Dataset entries
···

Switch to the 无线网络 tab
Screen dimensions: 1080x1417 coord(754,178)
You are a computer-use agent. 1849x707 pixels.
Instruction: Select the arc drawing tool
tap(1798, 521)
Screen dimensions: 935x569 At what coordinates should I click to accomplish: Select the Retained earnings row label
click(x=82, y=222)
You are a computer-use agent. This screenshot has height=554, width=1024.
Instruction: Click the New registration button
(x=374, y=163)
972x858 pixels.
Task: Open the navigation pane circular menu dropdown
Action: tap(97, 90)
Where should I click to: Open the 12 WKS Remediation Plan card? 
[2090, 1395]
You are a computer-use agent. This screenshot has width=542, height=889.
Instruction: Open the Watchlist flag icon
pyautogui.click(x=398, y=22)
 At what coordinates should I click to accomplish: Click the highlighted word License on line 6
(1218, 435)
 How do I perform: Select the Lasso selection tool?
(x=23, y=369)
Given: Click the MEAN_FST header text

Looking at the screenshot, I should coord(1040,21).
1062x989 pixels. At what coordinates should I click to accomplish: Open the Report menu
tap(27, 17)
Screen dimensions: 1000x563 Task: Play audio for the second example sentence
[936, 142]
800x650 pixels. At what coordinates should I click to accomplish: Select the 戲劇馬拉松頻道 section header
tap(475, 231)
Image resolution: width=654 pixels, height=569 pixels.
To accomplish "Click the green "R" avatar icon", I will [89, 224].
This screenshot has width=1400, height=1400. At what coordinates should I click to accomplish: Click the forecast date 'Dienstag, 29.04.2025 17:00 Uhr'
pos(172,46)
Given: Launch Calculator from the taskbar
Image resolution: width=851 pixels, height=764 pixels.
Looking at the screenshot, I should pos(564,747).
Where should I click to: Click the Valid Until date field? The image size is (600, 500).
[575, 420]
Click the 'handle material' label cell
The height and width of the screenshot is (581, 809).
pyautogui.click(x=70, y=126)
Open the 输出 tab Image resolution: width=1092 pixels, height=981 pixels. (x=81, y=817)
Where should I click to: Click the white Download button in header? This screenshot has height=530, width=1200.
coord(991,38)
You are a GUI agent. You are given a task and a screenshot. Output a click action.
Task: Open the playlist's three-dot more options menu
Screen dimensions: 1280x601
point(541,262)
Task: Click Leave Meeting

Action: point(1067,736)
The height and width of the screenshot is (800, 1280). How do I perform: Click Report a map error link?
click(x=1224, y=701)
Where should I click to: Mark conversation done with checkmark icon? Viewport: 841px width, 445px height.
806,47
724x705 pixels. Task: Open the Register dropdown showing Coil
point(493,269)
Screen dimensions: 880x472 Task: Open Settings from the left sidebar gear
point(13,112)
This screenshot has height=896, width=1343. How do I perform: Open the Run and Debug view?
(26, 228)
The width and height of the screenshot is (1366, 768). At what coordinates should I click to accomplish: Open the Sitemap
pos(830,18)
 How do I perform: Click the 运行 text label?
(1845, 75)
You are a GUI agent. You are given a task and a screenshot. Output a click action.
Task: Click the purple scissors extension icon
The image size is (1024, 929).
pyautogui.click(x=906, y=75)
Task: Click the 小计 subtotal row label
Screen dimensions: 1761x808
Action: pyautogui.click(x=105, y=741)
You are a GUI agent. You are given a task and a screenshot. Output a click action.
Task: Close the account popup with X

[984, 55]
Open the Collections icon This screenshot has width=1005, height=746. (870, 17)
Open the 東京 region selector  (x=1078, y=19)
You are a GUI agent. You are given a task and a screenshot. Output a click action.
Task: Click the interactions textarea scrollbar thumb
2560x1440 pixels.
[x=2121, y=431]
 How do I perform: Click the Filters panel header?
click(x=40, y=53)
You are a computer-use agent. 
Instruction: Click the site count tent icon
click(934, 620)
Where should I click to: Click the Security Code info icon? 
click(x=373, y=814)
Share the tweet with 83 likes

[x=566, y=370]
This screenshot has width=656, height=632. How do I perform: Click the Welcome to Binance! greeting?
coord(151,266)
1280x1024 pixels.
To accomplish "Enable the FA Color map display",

···

[What the task asks]: The only acceptable answer is the full set of entries, repeated exactly.

[Response to this exercise]:
Switch to the 无线网络 tab
Screen dimensions: 1080x1417 coord(754,178)
You are a computer-use agent. 1849x707 pixels.
Instruction: Select the arc drawing tool
tap(1798, 521)
Screen dimensions: 935x569 At what coordinates should I click to accomplish: Select the Retained earnings row label
click(x=82, y=222)
You are a computer-use agent. This screenshot has height=554, width=1024.
Instruction: Click the New registration button
(x=374, y=163)
972x858 pixels.
Task: Open the navigation pane circular menu dropdown
Action: tap(97, 90)
Where should I click to: Open the 12 WKS Remediation Plan card? 
[2090, 1395]
You are a computer-use agent. This screenshot has width=542, height=889.
Instruction: Open the Watchlist flag icon
pyautogui.click(x=398, y=22)
 At what coordinates should I click to accomplish: Click the highlighted word License on line 6
(1218, 435)
 How do I perform: Select the Lasso selection tool?
(x=23, y=369)
Given: Click the MEAN_FST header text

Looking at the screenshot, I should coord(1040,21).
1062x989 pixels. At what coordinates should I click to accomplish: Open the Report menu
tap(27, 17)
Screen dimensions: 1000x563 Task: Play audio for the second example sentence
[936, 142]
800x650 pixels. At what coordinates should I click to accomplish: Select the 戲劇馬拉松頻道 section header
tap(475, 231)
Image resolution: width=654 pixels, height=569 pixels.
To accomplish "Click the green "R" avatar icon", I will [89, 224].
This screenshot has width=1400, height=1400. At what coordinates should I click to accomplish: Click the forecast date 'Dienstag, 29.04.2025 17:00 Uhr'
pos(172,46)
Given: Launch Calculator from the taskbar
Image resolution: width=851 pixels, height=764 pixels.
Looking at the screenshot, I should pos(564,747).
Where should I click to: Click the Valid Until date field? The image size is (600, 500).
[575, 420]
Click the 'handle material' label cell
The height and width of the screenshot is (581, 809).
pyautogui.click(x=70, y=126)
Open the 输出 tab Image resolution: width=1092 pixels, height=981 pixels. (x=81, y=817)
Where should I click to: Click the white Download button in header? This screenshot has height=530, width=1200.
coord(991,38)
You are a GUI agent. You are given a task and a screenshot. Output a click action.
Task: Open the playlist's three-dot more options menu
Screen dimensions: 1280x601
point(541,262)
Task: Click Leave Meeting

Action: point(1067,736)
The height and width of the screenshot is (800, 1280). How do I perform: Click Report a map error link?
click(x=1224, y=701)
Where should I click to: Mark conversation done with checkmark icon? Viewport: 841px width, 445px height.
806,47
724x705 pixels. Task: Open the Register dropdown showing Coil
point(493,269)
Screen dimensions: 880x472 Task: Open Settings from the left sidebar gear
point(13,112)
This screenshot has height=896, width=1343. How do I perform: Open the Run and Debug view?
(26, 228)
The width and height of the screenshot is (1366, 768). At what coordinates should I click to accomplish: Open the Sitemap
pos(830,18)
 How do I perform: Click the 运行 text label?
(1845, 75)
You are a GUI agent. You are given a task and a screenshot. Output a click action.
Task: Click the purple scissors extension icon
The image size is (1024, 929).
pyautogui.click(x=906, y=75)
Task: Click the 小计 subtotal row label
Screen dimensions: 1761x808
Action: pyautogui.click(x=105, y=741)
You are a GUI agent. You are given a task and a screenshot. Output a click action.
Task: Close the account popup with X

[984, 55]
Open the Collections icon This screenshot has width=1005, height=746. (870, 17)
Open the 東京 region selector  (x=1078, y=19)
You are a GUI agent. You are given a task and a screenshot. Output a click action.
Task: Click the interactions textarea scrollbar thumb
2560x1440 pixels.
[x=2121, y=431]
 How do I perform: Click the Filters panel header?
click(x=40, y=53)
You are a computer-use agent. 
Instruction: Click the site count tent icon
click(934, 620)
Where should I click to: Click the Security Code info icon? 
click(x=373, y=814)
Share the tweet with 83 likes

[x=566, y=370]
This screenshot has width=656, height=632. How do I perform: Click the Welcome to Binance! greeting?
coord(151,266)
1280x1024 pixels.
To accomplish "Enable the FA Color map display",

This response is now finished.